Rendez-vous à l'évidence...

— C'est une putain de société privée ? braillai-je. On sait absolument rien d'eux ni de Prairie, hormis que c'est leur chef. Ils pourraient carrément bosser pour le gouvernement. C'est juste... une base qui a été détruite. Rien d'autre.

— Une base avec des centaines d'innocents à l'intérieur, grogna Malek.

Cet ajout, duquel j'aurais pu me passer, me brisa le cœur. Son timbre me pointait du doigt, mais je l'avais jetée, cette clé ! Ils auraient dû se libérer ! Pourquoi seulement trois d'entre eux... ?

La scène se répétait dans ma tête. La clé métallique dans leur sang, les hurlements incessants recouverts par les explosions et les débris... Je tentai de ravaler quelques larmes, en vain. Je n'avais pas tué qu'Anaël. J'avais tué tous ces anges. Je leur avais menti. Je leur avais promis de les sortir de là, mais je m'étais sauvé sans n'avoir rien pu faire.

Je voulais fracasser quelque chose contre le mur — une chaise, mon crâne...

— Et des démons, surtout, fit Sonja. C'est ce qui m'inquiète le plus. Si Prairie...

Et puis merde. À quoi bon les écouter ? Je reniflai ma morve, ce qui attira de nouveau leur attention vers ma pitoyable personne.
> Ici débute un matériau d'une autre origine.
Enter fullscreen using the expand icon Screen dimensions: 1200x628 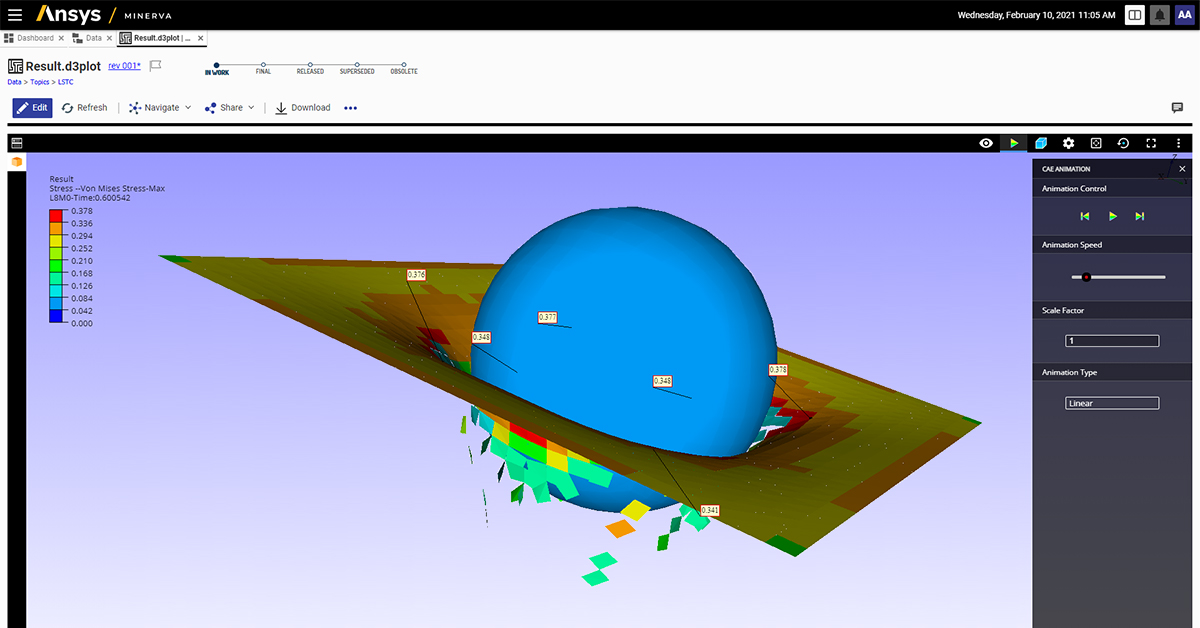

Malek me répéta cette phrase, persuadé d'être psychologue.

— T'as bien fait, pour Anaël.

Et là, je craquai.

— Non ! Non, putain ! Tu m'as pas vu ! J'l'ai pl... planté de mes propres mains ! rugis-je, la voix grinçante. Encore et encore... J'pouvais voir son sang couler, mais...
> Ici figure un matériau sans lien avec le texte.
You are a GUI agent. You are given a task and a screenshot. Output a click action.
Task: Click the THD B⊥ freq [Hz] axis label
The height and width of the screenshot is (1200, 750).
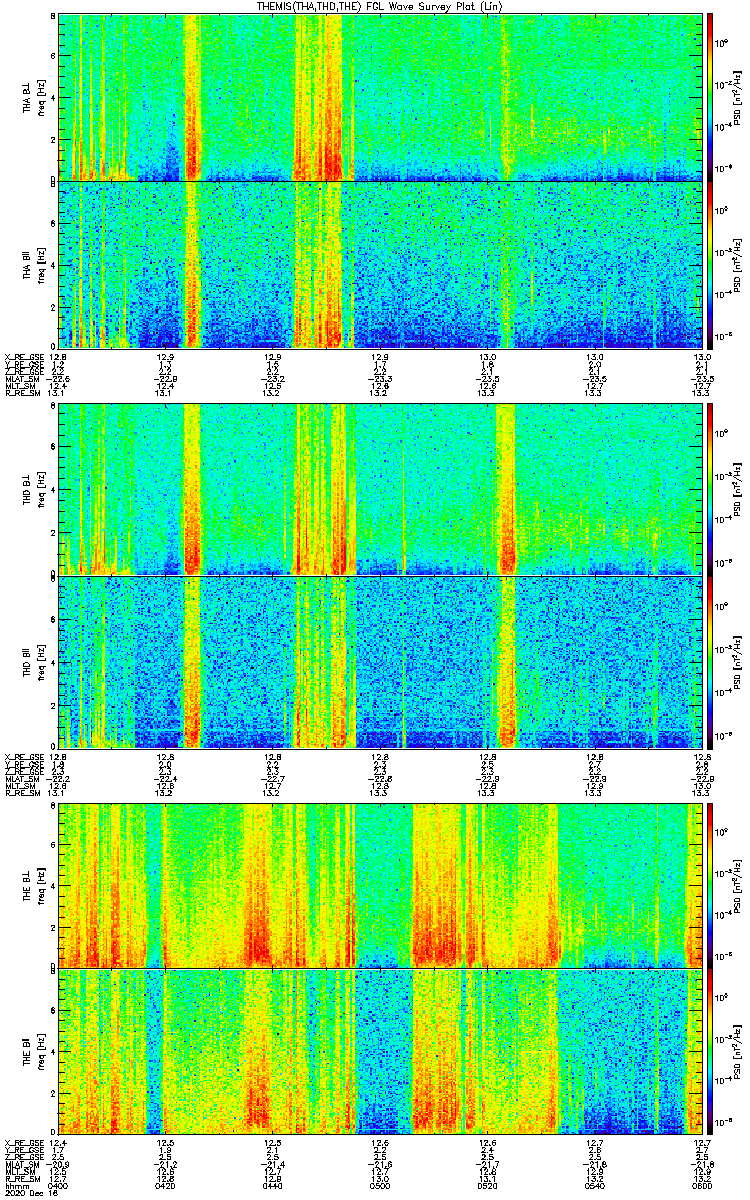(x=38, y=490)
Le regard du brun s'assombrit. Au bout de quelques secondes, je ne pouvais plus discerner ses yeux. Des larmes chaudes glissèrent sur mes joues et brouillèrent ma vision.

— À propos d'Anaël... Théo.

— Non, mais stop, putain !

Je ne voulais pas penser à lui. Je ne voulais pas parler de lui !

— Faut qu'on parle !

— Non, non, non !

Trop de souvenirs douloureux d'un coup. Mon cerveau n'allait plus tenir longtemps.

Une des chaises grinça sous mes sanglots et une étreinte chaleureuse s'enroula autour de mon corps. Mes poings s'élancèrent pour m'en défaire. Je reconnus l'odeur et la façon de câliner de Malek, mais je ne désirais pas sa pitié ou leurs remarques. Il faisait clairement de son mieux pour me consoler, pourtant, ma peine subsistait.

Pouvais-je vraiment lui en vouloir... ?

— Écoute-moi, chaton.

Sa voix cassée me brisa un peu plus, et ce mot, chaton... il m'engouffra dans un brasier glacial, contradictoire. La vérité, c'était que je ne savais pas. Je ne savais plus s'il jouait avec moi, s'il m'aimait. J'ignorais de quoi je voulais lui parler, ce que je voulais lui dire... mais lui n'avait aucun doute.

— Tu voulais pas me parler d'Aversion, tout à l'heure ? sanglotai-je.

Son visage quitta mes épaules. Je relevai la tête avec hésitation. Malek et Sonja s'échangèrent une œillade furtive. Je subis une nouvelle fois le poids de leur regard.

— C'est à propos de Théo, annonça la guide.

Malek, la respiration lourde, peina à articuler.

— Et de pourquoi il est vraiment mort.